(EXERCISE A) Put the entries from the line that contains "You are a GUI" through the line that contains "[x=335, y=18]" into a Markdown table with the columns Number and Entry line, skipping blank lines and leaving the pictures out.

Re: PG19 FK fast path: OOB write and missed FK checks during batched

From: Junwang Zhao <zhjwpku(at)gmail(dot)com>
To: Amit Langote <amitlangote09(at)gmail(dot)com>
Cc: Ayush Tiwari <ayushtiwari(dot)slg01(at)gmail(dot)com>, Nikolay Samokhvalov <nik(at)postgres(dot)ai>, pgsql-hackers mailing list <pgsql-hackers(at)postgresql(dot)org>, Andrey Borodin <amborodin(at)acm(dot)org>, Kirk Wolak <wolakk(at)gmail(dot)com>
Subject: Re: PG19 FK fast path: OOB write and missed FK checks during batched
Date: 2026-06-11 08:18:15
Message-ID: CAEG8a3JhZwvdeedTvQCvvXgVkeb6ENW2haiHfxnXkXbv3NMmjg@mail.gmail.com
Views: Whole Thread | Raw Message | Download mbox | Resend email
Thread:
Lists: pgsql-hackers

Hi Amit,

On Wed, Jun 10, 2026 at 8:17 PM Amit Langote <amitlangote09(at)gmail(dot)com> wrote:
>
> Hi Ayush,
>
> Thanks for the review.
>
> On Wed, Jun 10, 2026 at 7:09 PM Ayush Tiwari
> <ayushtiwari(dot)slg01(at)gmail(dot)com> wrote:
> > On Wed, 10 Jun 2026 at 14:02, Amit Langote <amitlangote09(at)gmail(dot)com> wrote
> >> Thanks for checking. I will review them a bit more closely before
> >> committing by Friday. Other reviews are welcome.
> >
> > Thanks for the patch!

(PROVIDED RECORDS)

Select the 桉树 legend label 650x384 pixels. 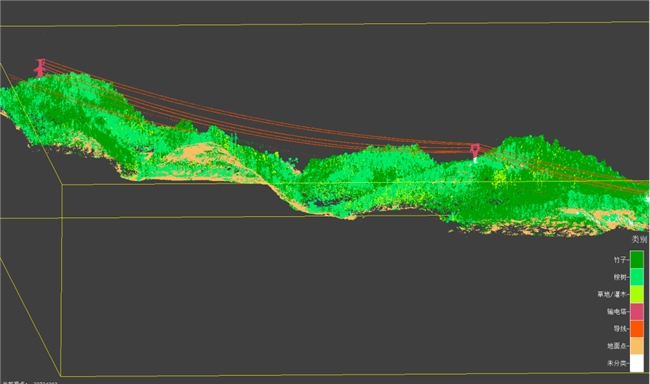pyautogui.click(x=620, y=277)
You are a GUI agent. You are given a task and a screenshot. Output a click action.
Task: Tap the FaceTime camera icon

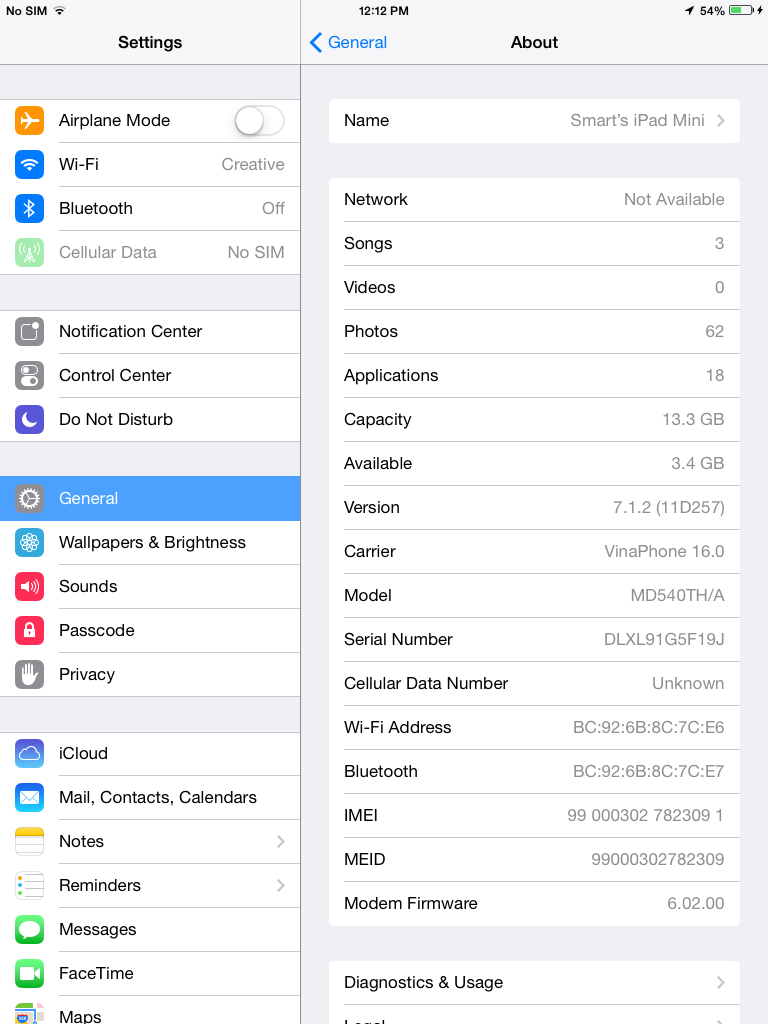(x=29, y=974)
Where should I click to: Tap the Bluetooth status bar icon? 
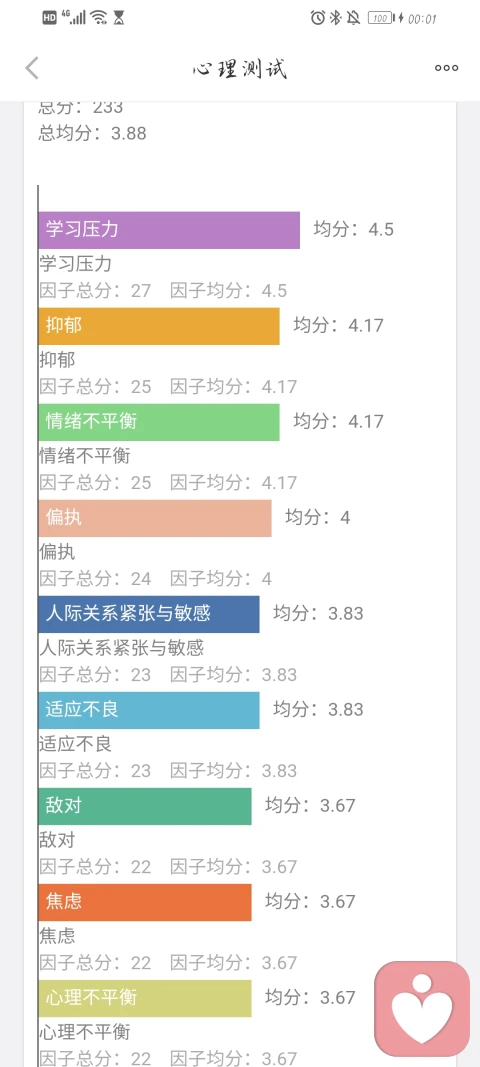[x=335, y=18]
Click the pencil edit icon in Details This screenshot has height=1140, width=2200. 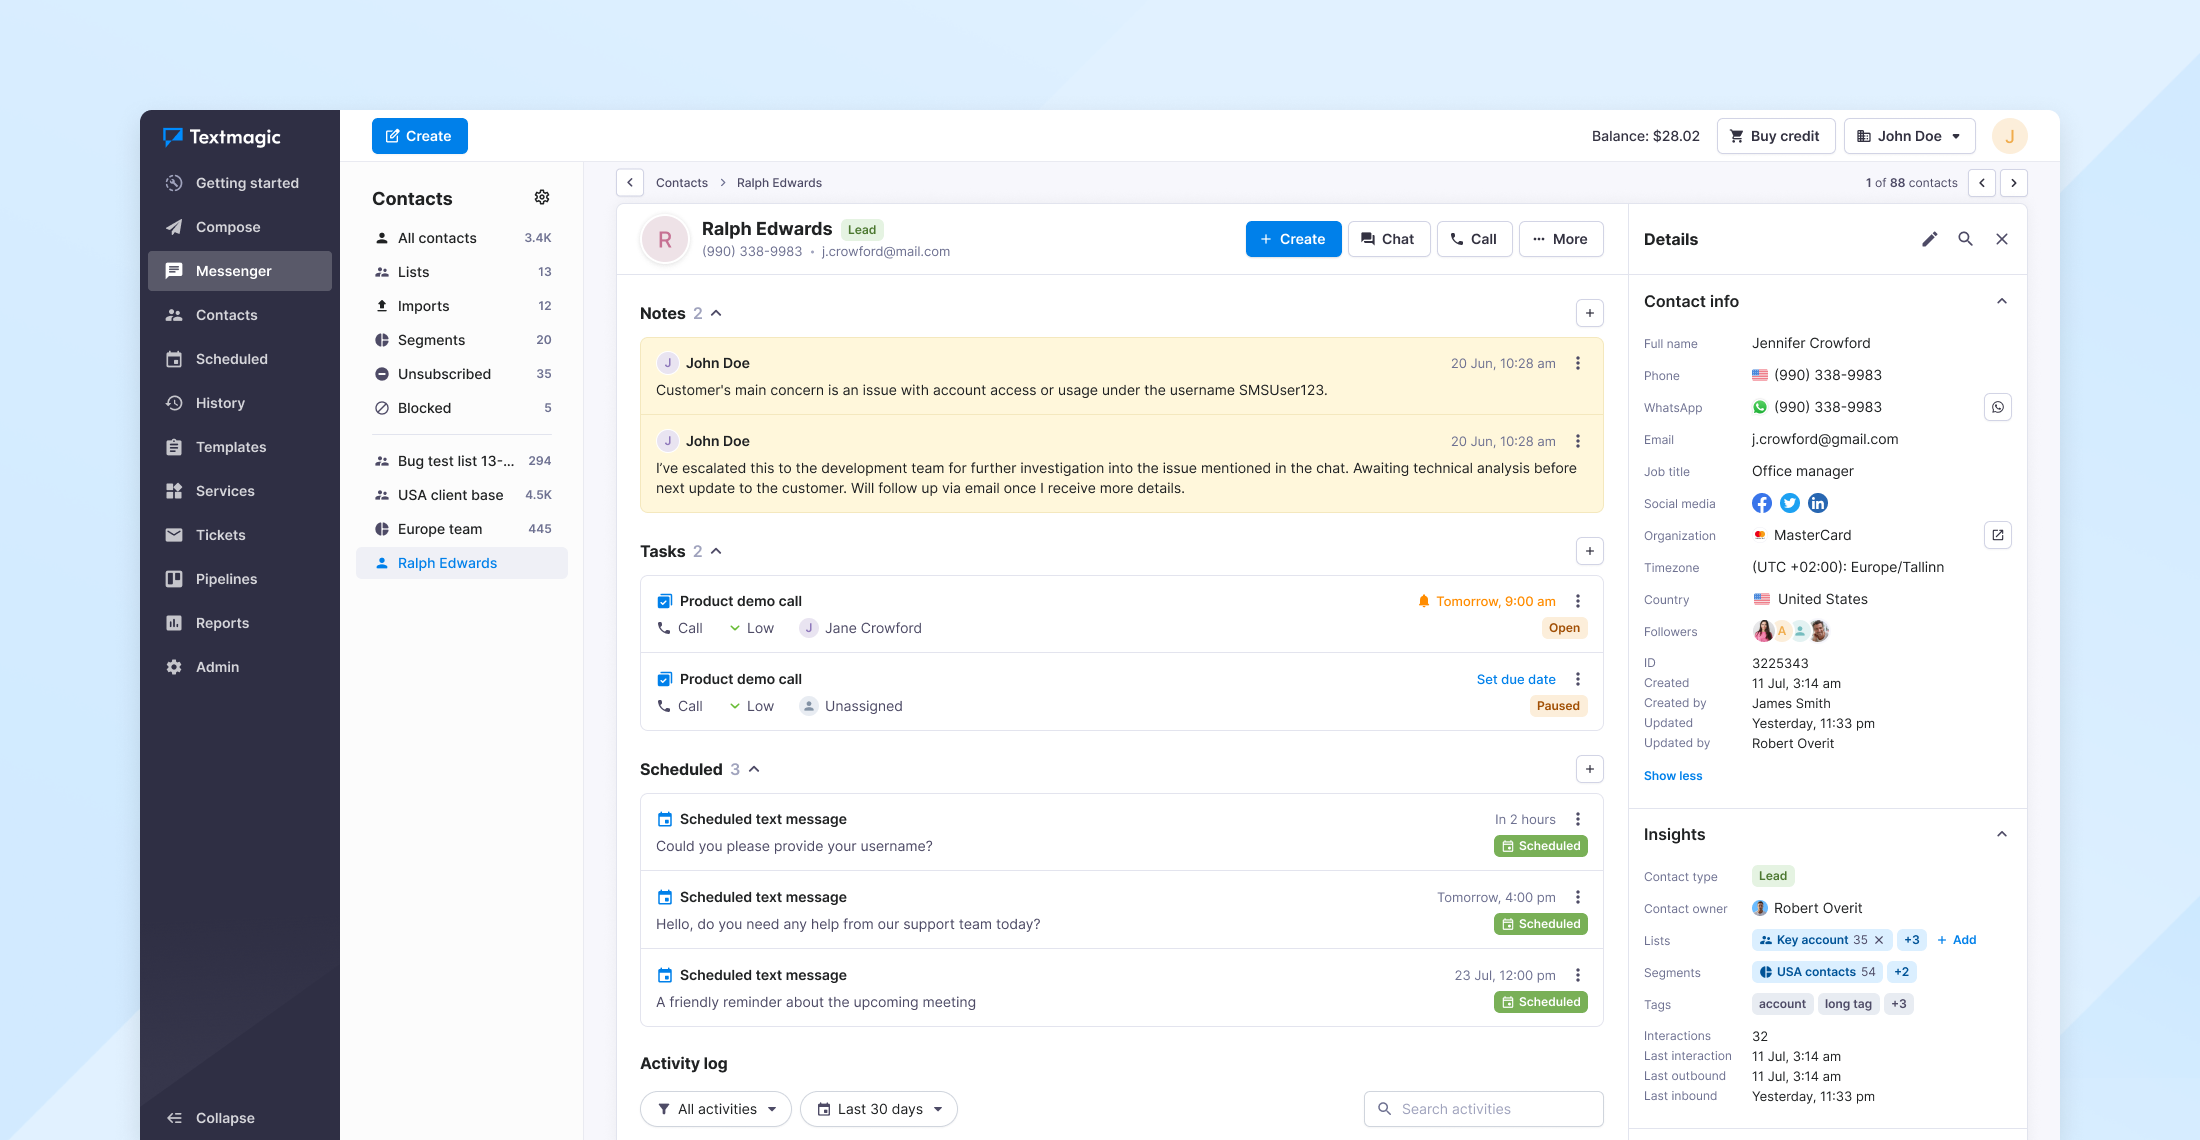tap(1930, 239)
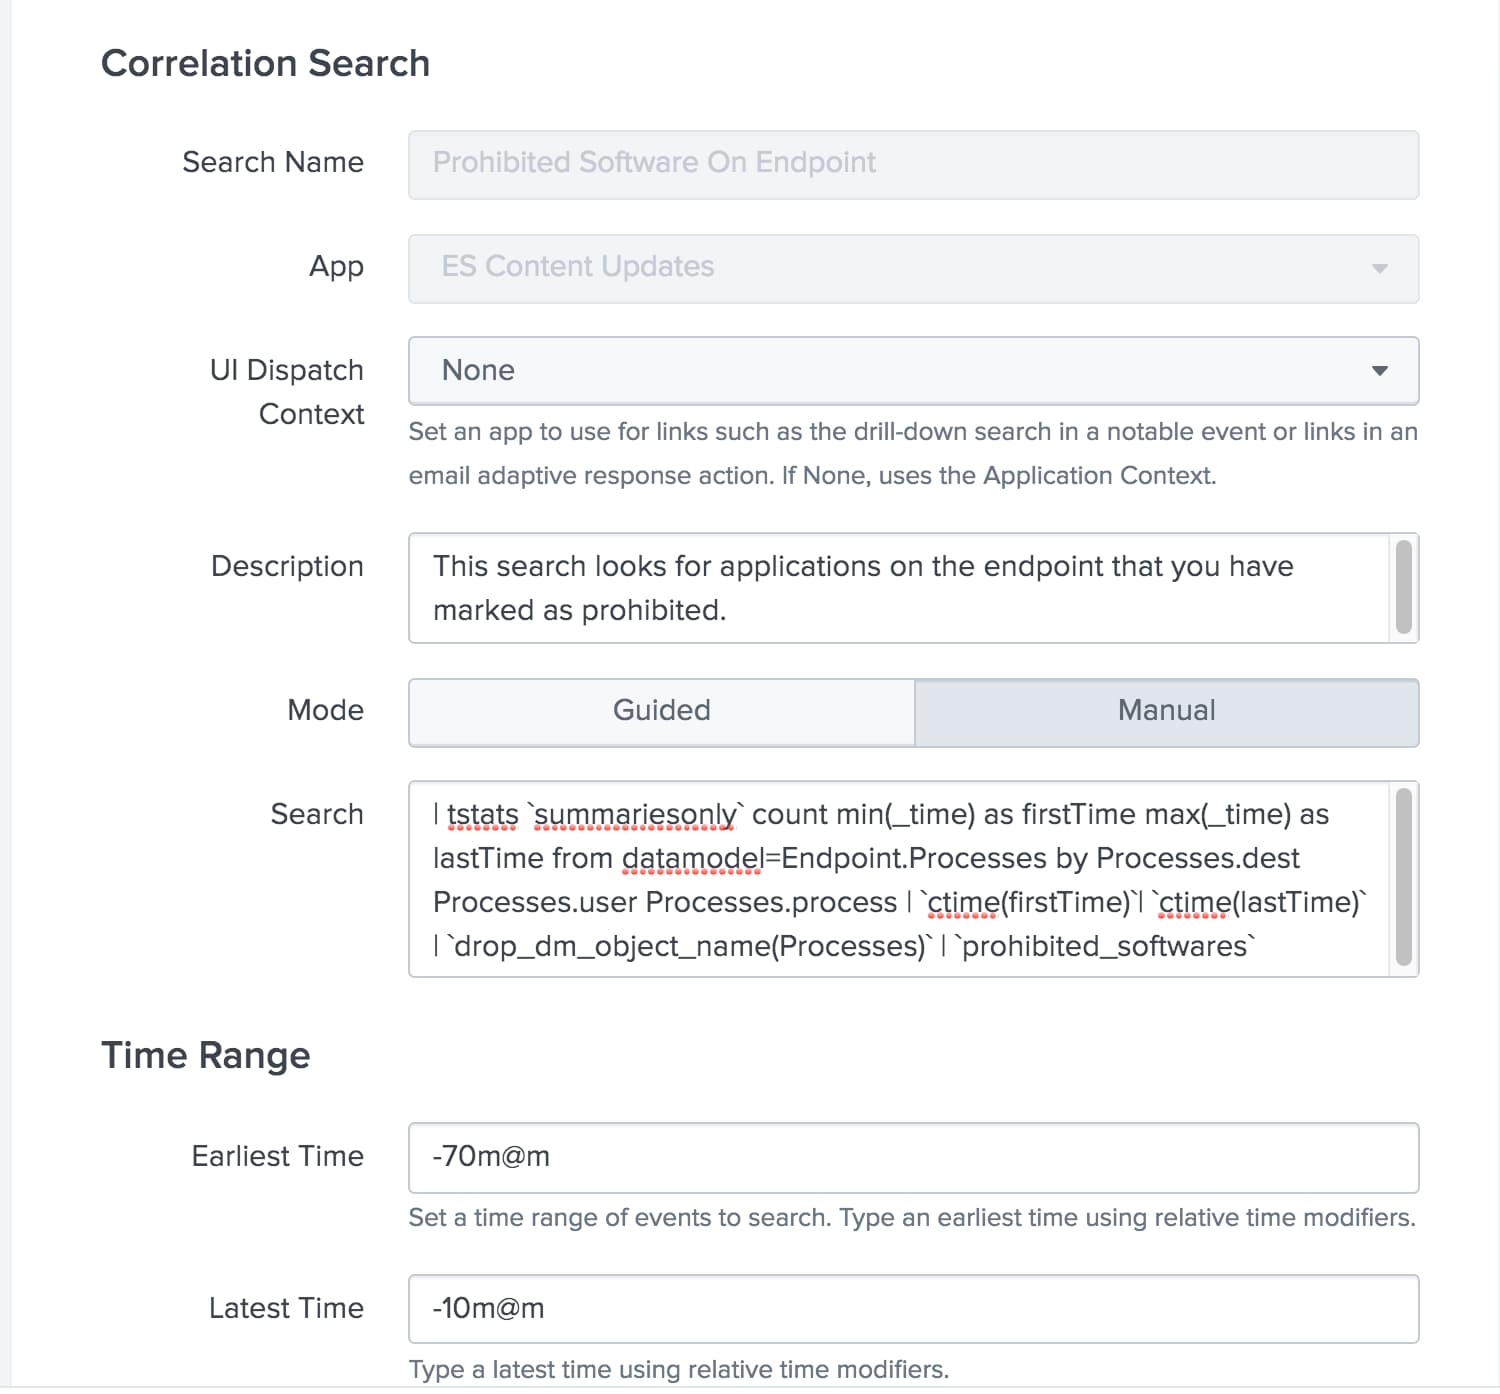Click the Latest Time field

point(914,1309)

(EXERCISE B) In the mailing list message, list every recipient named on the Cc line.

(FINISHED ANSWER A)
| Number | Entry line |
|---|---|
| 1 | You are a GUI agent. You are given a task and a screenshot. Output a click action. |
| 2 | Task: Tap the FaceTime camera icon |
| 3 | (x=29, y=974) |
| 4 | Where should I click to: Tap the Bluetooth status bar icon?  |
| 5 | [x=335, y=18] |

(FINISHED ANSWER B)
- Ayush Tiwari
- Nikolay Samokhvalov
- pgsql-hackers mailing list
- Andrey Borodin
- Kirk Wolak